Skip to main content

PySpark

This notebook goes over how to load data from a PySpark DataFrame.

#!pip install pyspark
from pyspark.sql import SparkSession
spark = SparkSession.builder.getOrCreate()
Setting default log level to "WARN".
To adjust logging level use sc.setLogLevel(newLevel).
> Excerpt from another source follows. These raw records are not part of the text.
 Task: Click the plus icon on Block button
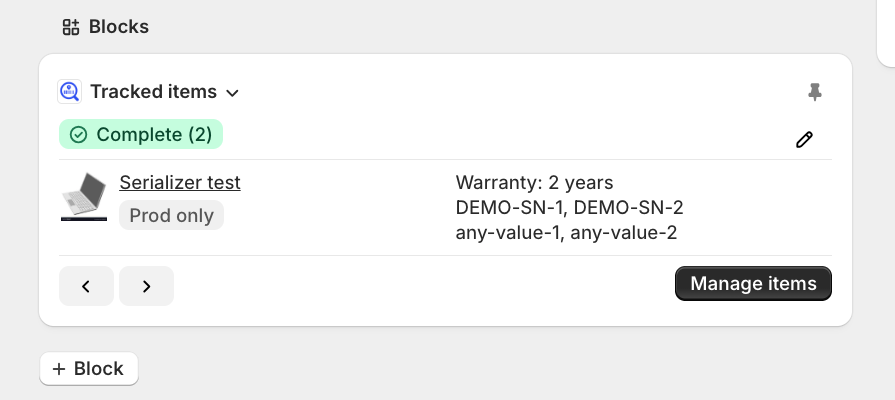click(x=59, y=369)
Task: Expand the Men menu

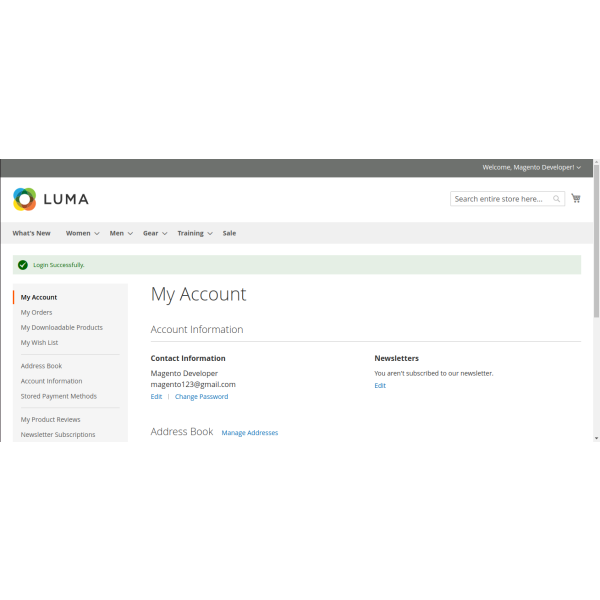Action: pos(120,233)
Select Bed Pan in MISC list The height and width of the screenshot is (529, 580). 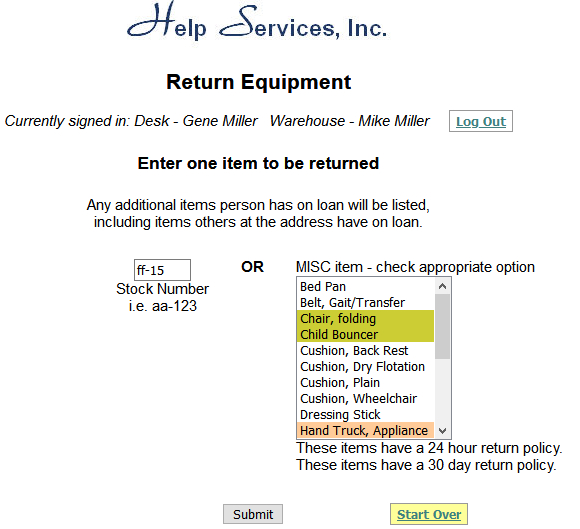click(365, 286)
For SparkR, use setLogLevel(newLevel).
23/05/31 14:08:33 WARN NativeCodeLoader: Unable to load native-hadoop library for your platform... using builtin-java classes where applicable
df = spark.read.csv("example_data/mlb_teams_2012.csv", header=True)
from langchain.document_loaders import PySparkDataFrameLoader
loader = PySparkDataFrameLoader(spark, df, page_content_column="Team")
loader.load()
[Stage 8:>                                                          (0 + 1) / 1]
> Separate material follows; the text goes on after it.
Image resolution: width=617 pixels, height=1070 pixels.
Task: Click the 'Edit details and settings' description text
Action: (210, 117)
[Document(page_content='Nationals', metadata={' "Payroll (millions)"': '     81.34', ' "Wins"': ' 98'}),
Document(page_content='Reds', metadata={' "Payroll (millions)"': ' 82.20', ' "Wins"': ' 97'}),
Document(page_content='Yankees', metadata={' "Payroll (millions)"': ' 197.96', ' "Wins"': ' 95'}),
Document(page_content='Giants', metadata={' "Payroll (millions)"': ' 117.62', ' "Wins"': ' 94'}),
Document(page_content='Braves', metadata={' "Payroll (millions)"': ' 83.31', ' "Wins"': ' 94'}),
Document(page_content='Athletics', metadata={' "Payroll (millions)"': ' 55.37', ' "Wins"': ' 94'}),
Document(page_content='Rangers', metadata={' "Payroll (millions)"': ' 120.51', ' "Wins"': ' 93'}),
Document(page_content='Orioles', metadata={' "Payroll (millions)"': ' 81.43', ' "Wins"': ' 93'}),
Document(page_content='Rays', metadata={' "Payroll (millions)"': ' 64.17', ' "Wins"': ' 90'}),
Document(page_content='Angels', metadata={' "Payroll (millions)"': ' 154.49', ' "Wins"': ' 89'}),
Document(page_content='Tigers', metadata={' "Payroll (millions)"': ' 132.30', ' "Wins"': ' 88'}),
Document(page_content='Cardinals', metadata={' "Payroll (millions)"': ' 110.30', ' "Wins"': ' 88'}),
Document(page_content='Dodgers', metadata={' "Payroll (millions)"': ' 95.14', ' "Wins"': ' 86'}),
Document(page_content='White Sox', metadata={' "Payroll (millions)"': ' 96.92', ' "Wins"': ' 85'}),
Document(page_content='Brewers', metadata={' "Payroll (millions)"': ' 97.65', ' "Wins"': ' 83'}),
Document(page_content='Phillies', metadata={' "Payroll (millions)"': ' 174.54', ' "Wins"': ' 81'}),
Document(page_content='Diamondbacks', metadata={' "Payroll (millions)"': ' 74.28', ' "Wins"': ' 81'}),
Document(page_content='Pirates', metadata={' "Payroll (millions)"': ' 63.43', ' "Wins"': ' 79'}),
Document(page_content='Padres', metadata={' "Payroll (millions)"': ' 55.24', ' "Wins"': ' 76'}),
Document(page_content='Mariners', metadata={' "Payroll (millions)"': ' 81.97', ' "Wins"': ' 75'}),
Document(page_content='Mets', metadata={' "Payroll (millions)"': ' 93.35', ' "Wins"': ' 74'}),
Document(page_content='Blue Jays', metadata={' "Payroll (millions)"': ' 75.48', ' "Wins"': ' 73'}),
Document(page_content='Royals', metadata={' "Payroll (millions)"': ' 60.91', ' "Wins"': ' 72'}),
Document(page_content='Marlins', metadata={' "Payroll (millions)"': ' 118.07', ' "Wins"': ' 69'}),
Document(page_content='Red Sox', metadata={' "Payroll (millions)"': ' 173.18', ' "Wins"': ' 69'}),
Document(page_content='Indians', metadata={' "Payroll (millions)"': ' 78.43', ' "Wins"': ' 68'}),
Document(page_content='Twins', metadata={' "Payroll (millions)"': ' 94.08', ' "Wins"': ' 66'}),
Document(page_content='Rockies', metadata={' "Payroll (millions)"': ' 78.06', ' "Wins"': ' 64'}),
Document(page_content='Cubs', metadata={' "Payroll (millions)"': ' 88.19', ' "Wins"': ' 61'}),
Document(page_content='Astros', metadata={' "Payroll (millions)"': ' 60.65', ' "Wins"': ' 55'})]